North Carolina Supreme Court Rules to Count Some Ballots, Reject Others


Judge Jefferson Griffin, the Republican candidate for the North Carolina Supreme Court, listens to testimony in Wake County Superior Court on Friday, February 7, 2025 in Raleigh, N.C. (Robert Willett/The News & Observer via AP)

North Carolina’s highest court issued a ruling to disenfranchise voters Friday in the ongoing legal saga over the 2024 election between state Supreme Court Justice Allison Riggs (D) and her Republican challenger, appeals court judge Jefferson Griffin. 
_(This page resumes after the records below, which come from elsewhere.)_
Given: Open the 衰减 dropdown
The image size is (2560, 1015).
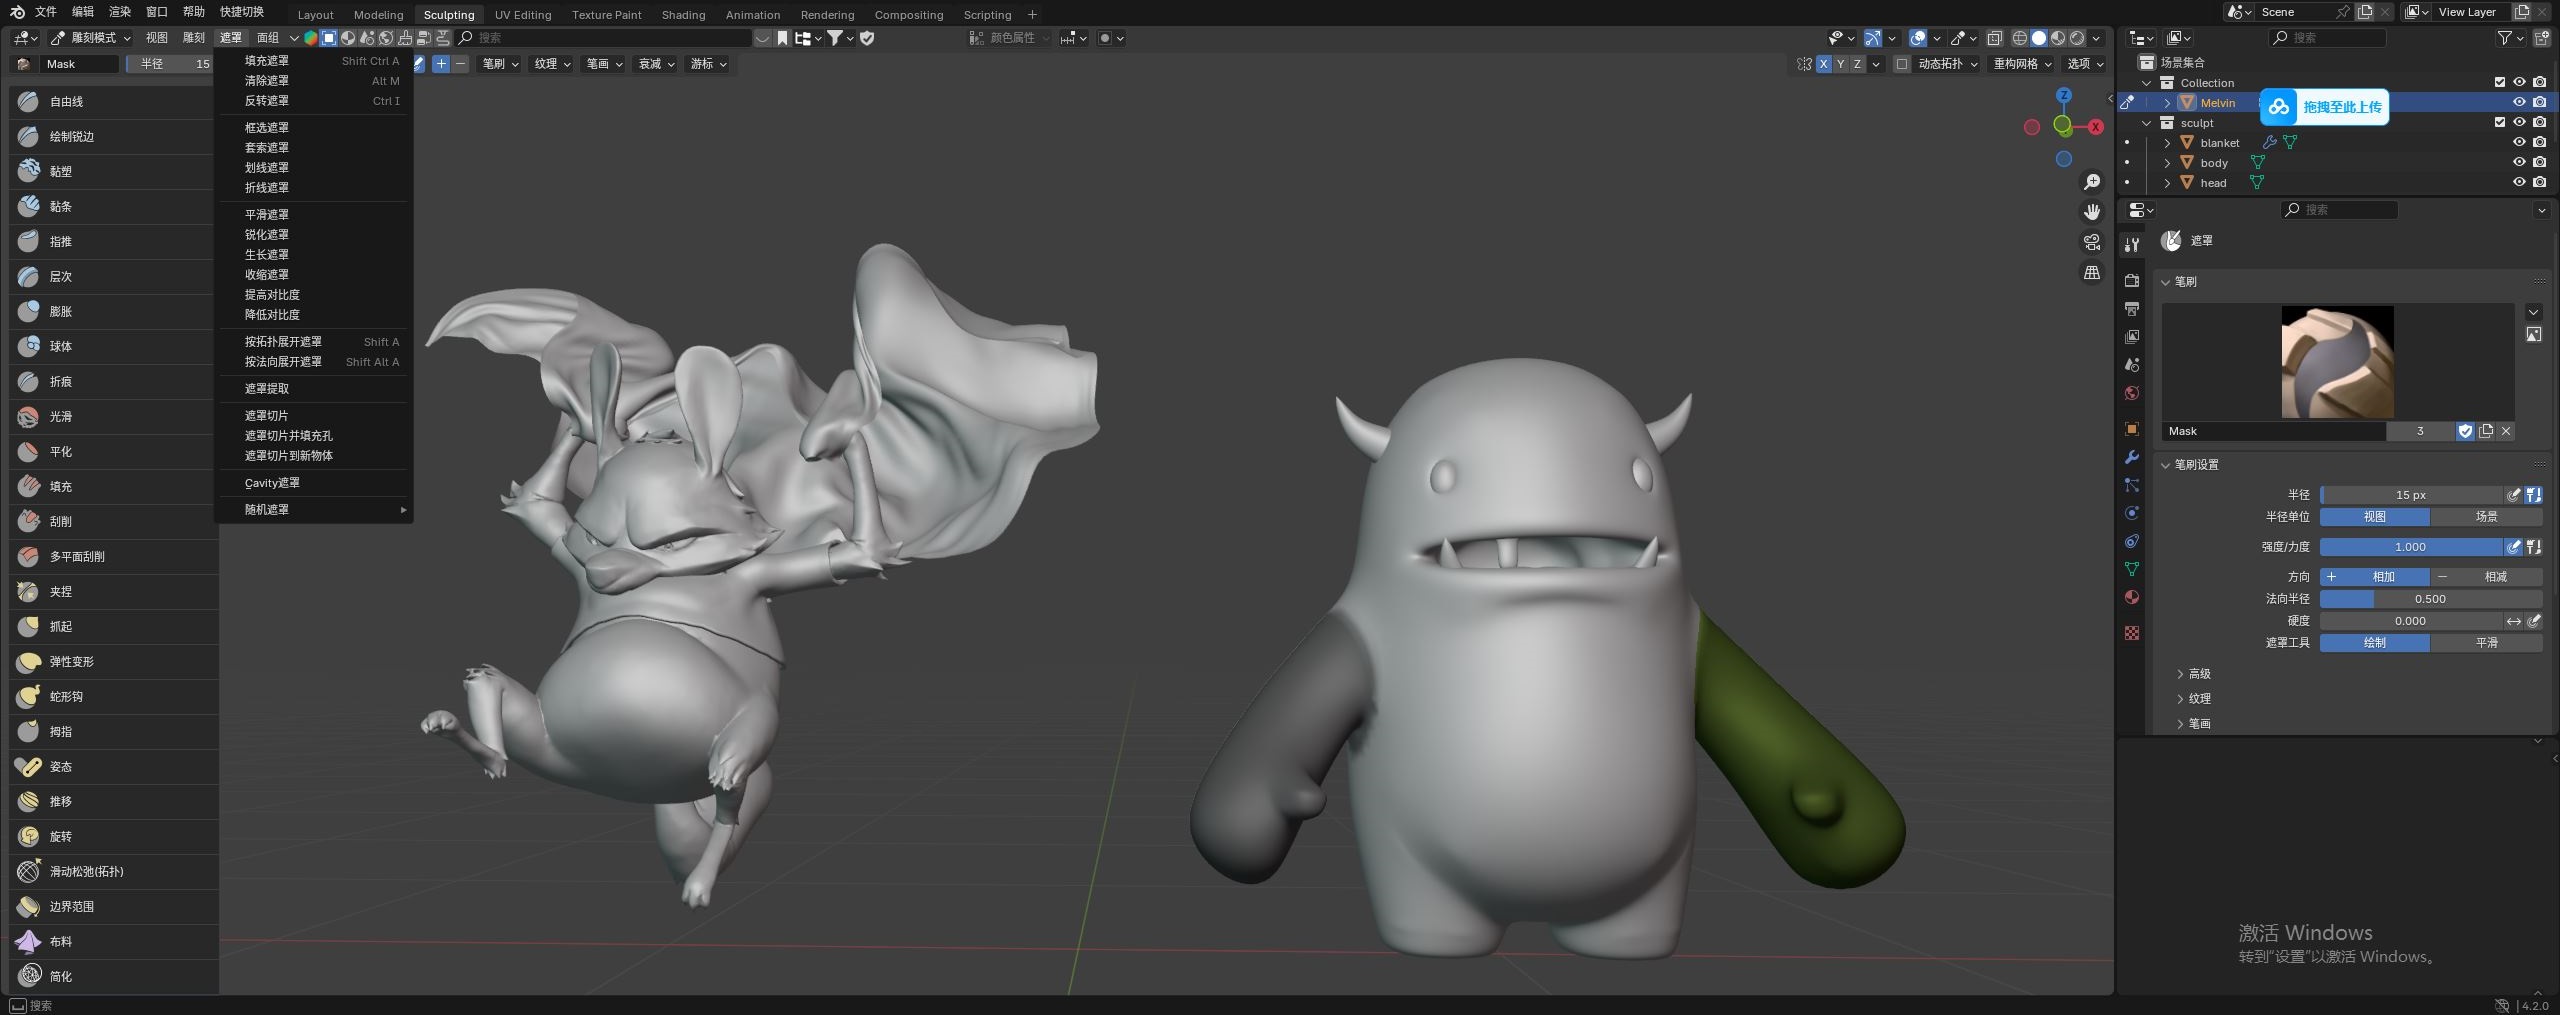Looking at the screenshot, I should click(x=656, y=64).
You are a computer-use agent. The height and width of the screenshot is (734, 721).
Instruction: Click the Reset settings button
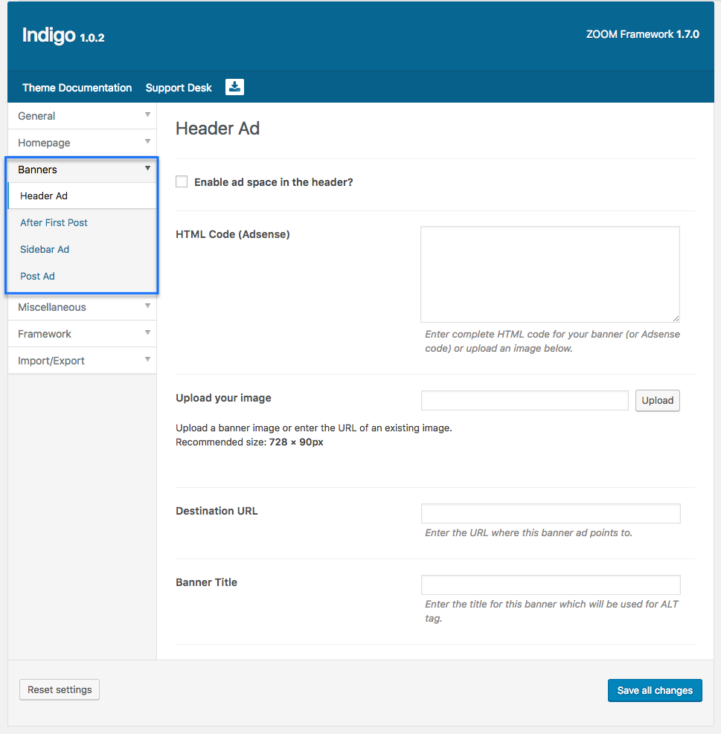pos(59,690)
Per today’s ruling, around 60,000 ballots with incomplete registrations cast in the 2024 state Supreme Court election will be counted. The Court also issued a 30-day cure period for the roughly 5,000 overseas military voters who did not provide proper photo ID when they registered to vote. But the Court greenlit the decision of a lower court to reject around 200 ballots cast by overseas voters who are registered to vote in North Carolina but never resided in the state. Those ballots will not be counted. 
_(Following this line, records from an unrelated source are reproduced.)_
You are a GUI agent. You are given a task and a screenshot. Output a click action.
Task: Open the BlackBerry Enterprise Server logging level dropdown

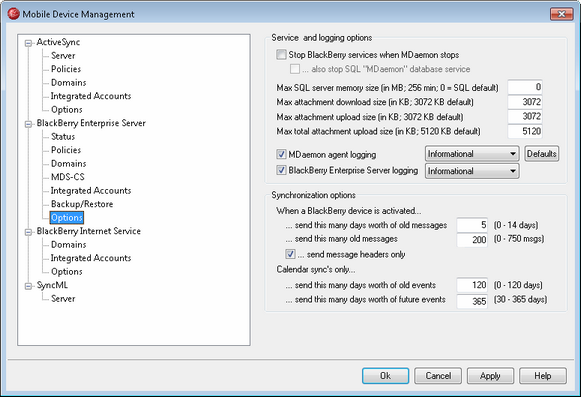click(472, 171)
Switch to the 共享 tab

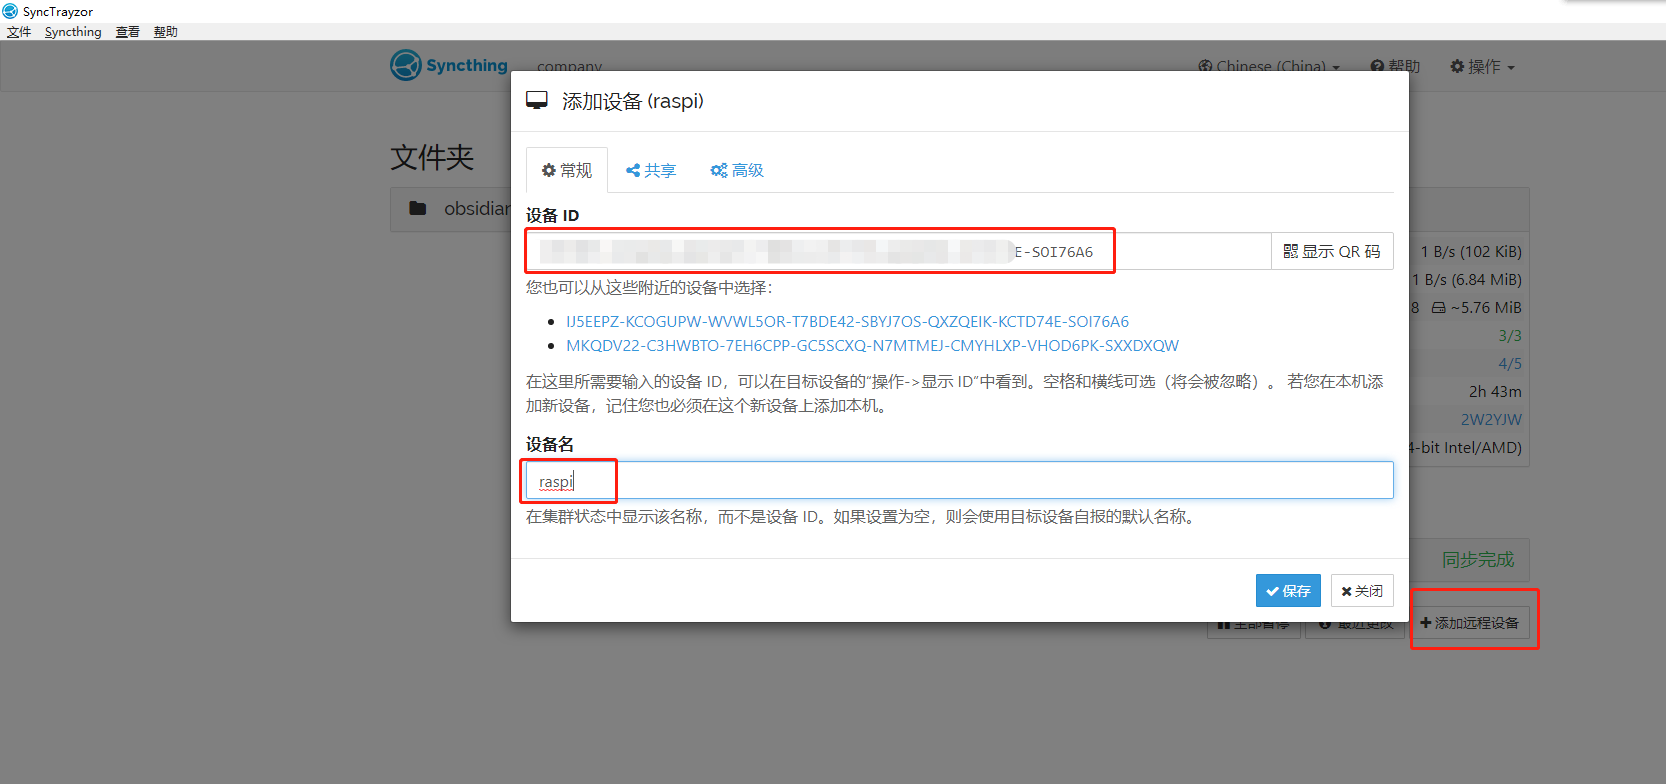(x=651, y=171)
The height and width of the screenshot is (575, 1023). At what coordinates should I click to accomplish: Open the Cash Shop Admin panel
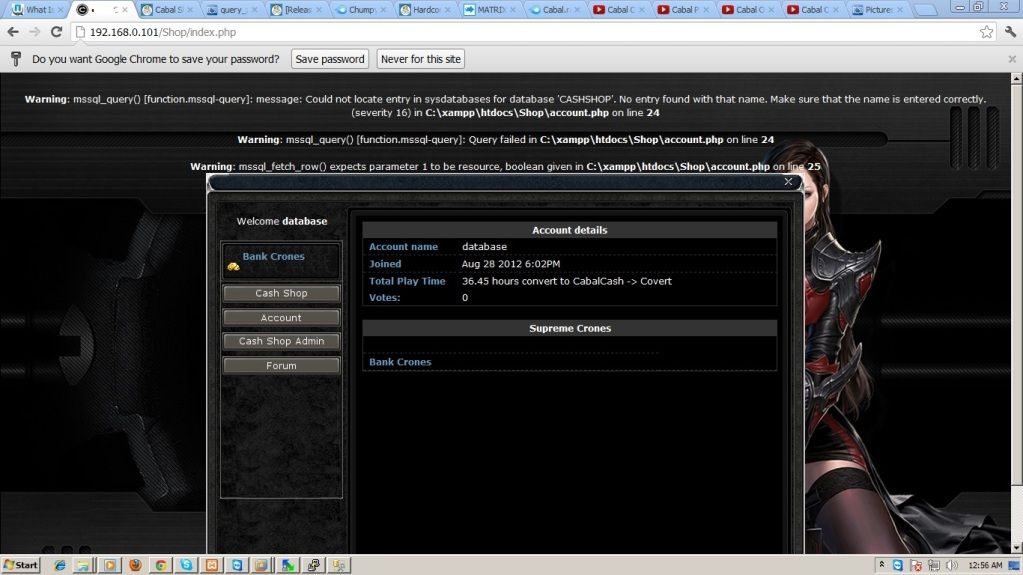click(x=281, y=341)
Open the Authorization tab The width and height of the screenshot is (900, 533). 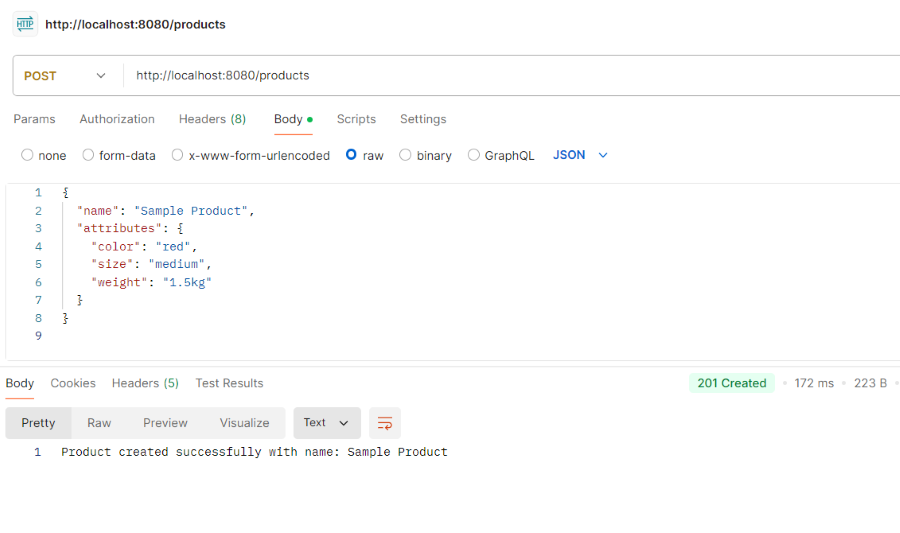pos(117,119)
Riggs said in a statement that she will immediately ask the federal courts to intervene in the case.

“This is disenfranchising of voters and raises the risk of election subversion,” the election law scholar Rick Hasen wrote online. “It’s unprecedented … and it violates due process rights of voters (and potentially other federally protected rights) by changing the rules after the fact.”

The ruling is the latest development in Griffin’s ongoing legal challenge to the November election, which he lost to Riggs by just 734 votes. Griffin filed multiple lawsuits challenging the state’s decision to count some 65,000 ballots cast by voters with incomplete registrations, military and overseas voters who didn’t provide photo ID or overseas voters who never resided in North Carolina. 

“I’m the proud daughter of a 30-year military veteran who was deployed overseas, and it is unacceptable that the Court is choosing to selectively disenfranchise North Carolinians serving our country, here and overseas,” Riggs said in a statement. “While I’m gratified to see the Court of Appeals reversed on the erroneous decision to potentially disenfranchise the more than 60,000 North Carolinians whose registration my opponent has recklessly challenged, I will not waiver in my fight to protect the fundamental freedoms for which our military service members and their families have sacrificed so much.”

The case now goes back to the North Carolina appeals court, which will then remand the case to the trial court for further action.